
    A: Report the codes that reflect the contrast agent injection and the reading of the video films as well as the urodynamic components.

    If your office performs urodynamic studies with video films requiring a contrast agent and fluoroscopy, report 51600 (Injection procedure for cystography or voiding urethrocystography) for the instillation of contrast into the bladder, and 74455 (Urethrocystography, voiding, radiological supervision and interpretation) for the interpretation of the radiological studies, along with the appropriate urodynamics codes, says Heather Smolinski, CPC, coding specialist with Genito-Urinary Surgeons in Toledo, Ohio.
     
    Disaster averted: Avoid the temptation to code separately for the fluoroscopy. CPT code 76000 (Fluoroscopy [separate procedure], up to one hour physician time, other than 71023 or 71034 [e.g., cardiac fluoroscopy]) is bundled into 74455 and is not separately reportable, Smolinski says.

    Q: Do I need to append modifiers to the CPT codes when we perform multiple urodynamics studies on the same day?

    A: The urodynamics codes are generally free from National Correct Coding Initiative (NCCI) bundles, meaning that you should be able to report them separately when they are performed separately, without appending a modifier to break the bundle. Some carriers may require modifier -51 (Multiple procedures) appended to each code listed after the first one.

    Medicare will automatically append modifier -51 to the appropriate codes, so do not append modifier -51 when coding for Medicare carriers.

    Exception: NCCI does include 51725 (simple CMG) as a component of 51726 (complex CMG), and a modifier indicator of "0" forbids you from reporting the two codes together, even with a modifier.

    Carriers will usually reduce reimbursement for each procedure listed after the first one, so report the highest-reimbursing CPT code - the one with the highest number of relative value units (RVUs) assigned to it - first.

    Example: You might code a typical videourodynamics session as follows, based on the unadjusted non-facility RVUs in Medicare's 2005 Physician Fee Schedule:

    Line 1: 51726 (complex CMG), 9.39 RVUs

    Line 2: 51741-51 (complex UFR), 2.04 RVUs

    Line 3: 51784-51 (EMG), 5.67 RVUs

    Line 4: 51795-51 (bladder VP), 9.04 RVUs

    Line 5: 51797-51 (rectal pressure), 7.55 RVUs

    Line 6: 51600-51 (injection with contrast), 5.99 RVUs

    Line 7: 74455-51 (interpretation of voiding cystourethrogram), 2.14 RVUs.

    Q: Private carriers keep denying our claims for 51795 and 51797 when they are coded together. I feel that we should be getting paid separately for these. What's the problem?

    A: The AMA agrees: If the urologist performs 51795 and 51797, you should report both and carriers should pay for both, said the agency in the December 2001 CPT Assistant. When appealing denials, try citing that reference. And the American Urological Association (AUA) notes that 51797 is a complementary test to 51726 (which measures only bladder storage), and carriers should not bundle 51797 into 51726. "If the urologist makes separate measurements for these studies, he should receive payment for each," Ferragamo says. 

    Helpful: The AUA provides a letter explaining urodynamics procedures to carriers. To download this letter, which has thorough explanations of all the different tests, visit
    http://www.auanet.org/coding/reimburse/appeal/urodynamics.pdf.

• _Stored items from a collection_:

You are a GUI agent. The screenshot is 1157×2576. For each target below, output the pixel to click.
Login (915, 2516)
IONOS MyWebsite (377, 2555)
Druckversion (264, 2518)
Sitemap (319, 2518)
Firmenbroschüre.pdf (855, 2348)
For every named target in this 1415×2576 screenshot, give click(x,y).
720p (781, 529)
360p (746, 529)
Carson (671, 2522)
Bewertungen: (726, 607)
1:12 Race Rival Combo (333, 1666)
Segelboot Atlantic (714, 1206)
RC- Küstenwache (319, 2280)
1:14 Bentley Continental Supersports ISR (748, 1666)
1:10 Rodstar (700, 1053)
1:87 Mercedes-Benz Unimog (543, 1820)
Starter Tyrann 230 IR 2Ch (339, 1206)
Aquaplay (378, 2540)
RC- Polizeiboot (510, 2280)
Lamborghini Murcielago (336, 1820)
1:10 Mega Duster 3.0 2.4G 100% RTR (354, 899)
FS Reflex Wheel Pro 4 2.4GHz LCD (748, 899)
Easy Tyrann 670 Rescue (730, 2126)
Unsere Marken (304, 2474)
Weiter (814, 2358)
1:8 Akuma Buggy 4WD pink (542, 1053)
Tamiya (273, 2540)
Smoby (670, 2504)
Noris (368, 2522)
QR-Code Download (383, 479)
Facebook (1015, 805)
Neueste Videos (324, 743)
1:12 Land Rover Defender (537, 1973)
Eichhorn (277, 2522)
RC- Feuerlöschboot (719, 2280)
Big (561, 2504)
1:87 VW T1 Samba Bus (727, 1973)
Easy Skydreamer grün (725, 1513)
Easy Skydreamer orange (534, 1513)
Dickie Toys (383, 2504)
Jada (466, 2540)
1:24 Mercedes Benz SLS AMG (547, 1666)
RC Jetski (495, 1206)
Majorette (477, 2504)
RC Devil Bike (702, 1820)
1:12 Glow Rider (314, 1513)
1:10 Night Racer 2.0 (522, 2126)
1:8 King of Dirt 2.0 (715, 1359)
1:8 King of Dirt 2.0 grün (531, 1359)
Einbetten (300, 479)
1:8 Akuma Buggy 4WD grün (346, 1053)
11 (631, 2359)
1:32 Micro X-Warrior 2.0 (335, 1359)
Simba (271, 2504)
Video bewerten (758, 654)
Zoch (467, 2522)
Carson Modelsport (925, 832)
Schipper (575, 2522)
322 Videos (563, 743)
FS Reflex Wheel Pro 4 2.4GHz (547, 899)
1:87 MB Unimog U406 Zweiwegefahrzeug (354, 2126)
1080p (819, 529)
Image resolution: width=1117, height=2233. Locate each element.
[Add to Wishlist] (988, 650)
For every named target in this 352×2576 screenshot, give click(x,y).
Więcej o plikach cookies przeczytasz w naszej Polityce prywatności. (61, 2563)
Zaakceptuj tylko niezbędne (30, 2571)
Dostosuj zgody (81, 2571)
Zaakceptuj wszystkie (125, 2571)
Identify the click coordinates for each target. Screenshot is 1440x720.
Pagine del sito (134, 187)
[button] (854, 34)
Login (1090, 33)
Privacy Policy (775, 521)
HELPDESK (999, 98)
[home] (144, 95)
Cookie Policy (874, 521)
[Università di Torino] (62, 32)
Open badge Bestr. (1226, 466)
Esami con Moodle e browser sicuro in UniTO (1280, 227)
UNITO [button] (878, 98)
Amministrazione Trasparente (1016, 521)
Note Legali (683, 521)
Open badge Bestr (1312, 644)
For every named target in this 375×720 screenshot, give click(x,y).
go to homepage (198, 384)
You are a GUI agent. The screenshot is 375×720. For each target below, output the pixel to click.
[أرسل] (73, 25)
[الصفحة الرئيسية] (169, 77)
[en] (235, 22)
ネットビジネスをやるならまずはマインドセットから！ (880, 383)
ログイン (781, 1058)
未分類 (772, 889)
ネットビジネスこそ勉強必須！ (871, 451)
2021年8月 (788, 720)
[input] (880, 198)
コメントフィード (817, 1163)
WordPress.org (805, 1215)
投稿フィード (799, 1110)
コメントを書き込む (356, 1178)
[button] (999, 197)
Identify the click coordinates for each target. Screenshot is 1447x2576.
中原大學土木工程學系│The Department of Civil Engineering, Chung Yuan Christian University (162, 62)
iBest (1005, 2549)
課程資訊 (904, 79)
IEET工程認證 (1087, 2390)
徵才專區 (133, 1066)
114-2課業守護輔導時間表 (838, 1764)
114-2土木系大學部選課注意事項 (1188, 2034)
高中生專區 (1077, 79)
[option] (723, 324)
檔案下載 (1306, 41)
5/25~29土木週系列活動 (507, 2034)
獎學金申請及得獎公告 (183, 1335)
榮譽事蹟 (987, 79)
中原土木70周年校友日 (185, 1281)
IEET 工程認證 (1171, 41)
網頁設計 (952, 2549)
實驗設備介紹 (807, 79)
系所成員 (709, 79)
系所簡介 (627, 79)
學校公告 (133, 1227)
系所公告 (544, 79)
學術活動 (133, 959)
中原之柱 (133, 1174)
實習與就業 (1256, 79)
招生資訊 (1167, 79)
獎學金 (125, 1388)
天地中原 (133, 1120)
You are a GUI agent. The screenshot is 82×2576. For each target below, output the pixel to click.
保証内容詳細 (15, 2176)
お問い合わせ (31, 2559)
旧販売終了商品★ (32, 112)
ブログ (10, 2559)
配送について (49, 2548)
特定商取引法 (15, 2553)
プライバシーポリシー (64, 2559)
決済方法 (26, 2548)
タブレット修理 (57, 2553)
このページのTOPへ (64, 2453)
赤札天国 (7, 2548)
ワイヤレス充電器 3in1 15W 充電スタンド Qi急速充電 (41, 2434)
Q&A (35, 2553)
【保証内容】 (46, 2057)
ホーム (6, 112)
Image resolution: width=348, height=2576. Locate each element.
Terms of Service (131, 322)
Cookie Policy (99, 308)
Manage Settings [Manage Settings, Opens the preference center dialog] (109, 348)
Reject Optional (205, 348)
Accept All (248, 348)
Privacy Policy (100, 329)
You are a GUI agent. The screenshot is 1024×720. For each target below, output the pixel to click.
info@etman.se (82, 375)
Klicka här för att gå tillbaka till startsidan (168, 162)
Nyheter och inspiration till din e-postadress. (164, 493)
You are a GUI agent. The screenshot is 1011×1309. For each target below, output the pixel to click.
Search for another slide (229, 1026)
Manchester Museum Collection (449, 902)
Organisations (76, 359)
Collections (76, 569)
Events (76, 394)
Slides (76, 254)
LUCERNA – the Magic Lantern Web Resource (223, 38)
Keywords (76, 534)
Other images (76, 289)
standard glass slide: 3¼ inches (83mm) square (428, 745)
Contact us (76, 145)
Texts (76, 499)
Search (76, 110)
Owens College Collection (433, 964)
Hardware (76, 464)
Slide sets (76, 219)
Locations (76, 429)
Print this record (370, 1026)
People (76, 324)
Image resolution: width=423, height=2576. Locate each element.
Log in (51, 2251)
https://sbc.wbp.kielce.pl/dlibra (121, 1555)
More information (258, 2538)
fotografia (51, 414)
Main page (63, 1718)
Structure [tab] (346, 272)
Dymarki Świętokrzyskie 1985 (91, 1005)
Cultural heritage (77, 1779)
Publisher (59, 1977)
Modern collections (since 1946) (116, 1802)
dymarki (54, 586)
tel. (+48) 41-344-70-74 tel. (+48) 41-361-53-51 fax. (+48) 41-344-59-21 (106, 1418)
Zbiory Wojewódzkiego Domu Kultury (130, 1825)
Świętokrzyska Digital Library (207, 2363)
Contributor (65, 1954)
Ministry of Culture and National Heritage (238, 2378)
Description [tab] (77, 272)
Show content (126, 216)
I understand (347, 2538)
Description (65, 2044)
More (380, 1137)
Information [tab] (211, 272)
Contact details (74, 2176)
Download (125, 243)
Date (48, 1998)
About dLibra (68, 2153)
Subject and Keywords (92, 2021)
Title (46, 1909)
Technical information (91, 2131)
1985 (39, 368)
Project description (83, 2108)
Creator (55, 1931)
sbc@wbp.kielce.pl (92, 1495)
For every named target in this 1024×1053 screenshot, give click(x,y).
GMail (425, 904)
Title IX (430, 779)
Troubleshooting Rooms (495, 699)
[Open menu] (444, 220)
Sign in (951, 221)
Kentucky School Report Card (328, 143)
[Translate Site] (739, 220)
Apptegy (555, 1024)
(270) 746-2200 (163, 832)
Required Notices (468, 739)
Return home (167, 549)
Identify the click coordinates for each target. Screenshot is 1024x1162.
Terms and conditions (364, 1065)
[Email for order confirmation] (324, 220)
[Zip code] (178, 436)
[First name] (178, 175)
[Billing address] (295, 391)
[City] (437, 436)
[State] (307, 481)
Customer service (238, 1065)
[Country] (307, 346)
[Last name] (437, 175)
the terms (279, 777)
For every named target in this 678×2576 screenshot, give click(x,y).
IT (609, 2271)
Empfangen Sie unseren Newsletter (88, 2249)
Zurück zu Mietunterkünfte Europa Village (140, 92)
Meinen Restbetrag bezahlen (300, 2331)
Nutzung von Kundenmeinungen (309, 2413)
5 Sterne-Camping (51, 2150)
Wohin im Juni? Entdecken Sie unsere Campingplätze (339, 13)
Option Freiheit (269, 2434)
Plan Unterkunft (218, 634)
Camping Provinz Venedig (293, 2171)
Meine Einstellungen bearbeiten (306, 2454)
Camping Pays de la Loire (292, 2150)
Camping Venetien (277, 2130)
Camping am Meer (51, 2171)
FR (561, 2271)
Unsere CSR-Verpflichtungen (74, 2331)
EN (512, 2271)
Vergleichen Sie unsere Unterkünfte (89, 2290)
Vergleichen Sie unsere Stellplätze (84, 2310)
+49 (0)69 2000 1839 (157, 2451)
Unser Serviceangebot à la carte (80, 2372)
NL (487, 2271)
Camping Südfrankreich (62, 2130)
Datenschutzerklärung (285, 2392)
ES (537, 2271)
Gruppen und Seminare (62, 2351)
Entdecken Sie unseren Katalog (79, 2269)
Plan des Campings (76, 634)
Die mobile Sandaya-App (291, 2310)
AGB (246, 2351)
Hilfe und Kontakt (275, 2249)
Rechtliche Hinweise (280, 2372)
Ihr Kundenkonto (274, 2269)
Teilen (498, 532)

• _To do_:
a) Translate this sentence from the urodynamics coding text into Spanish: "Medicare will automatically append modifier -51 to the appropriate codes, so do not append modifier -51 when coding for Medicare carriers."
b) In the urodynamics coding text, reproduce word for word the stretch from "A: The urodynamics" through "the first one.".

• _Results in order_:
a) Medicare añadirá automáticamente el modificador -51 a los códigos correspondientes, así que no añada el modificador -51 cuando codifique para las aseguradoras de Medicare.

b)
A: The urodynamics codes are generally free from National Correct Coding Initiative (NCCI) bundles, meaning that you should be able to report them separately when they are performed separately, without appending a modifier to break the bundle. Some carriers may require modifier -51 (Multiple procedures) appended to each code listed after the first one.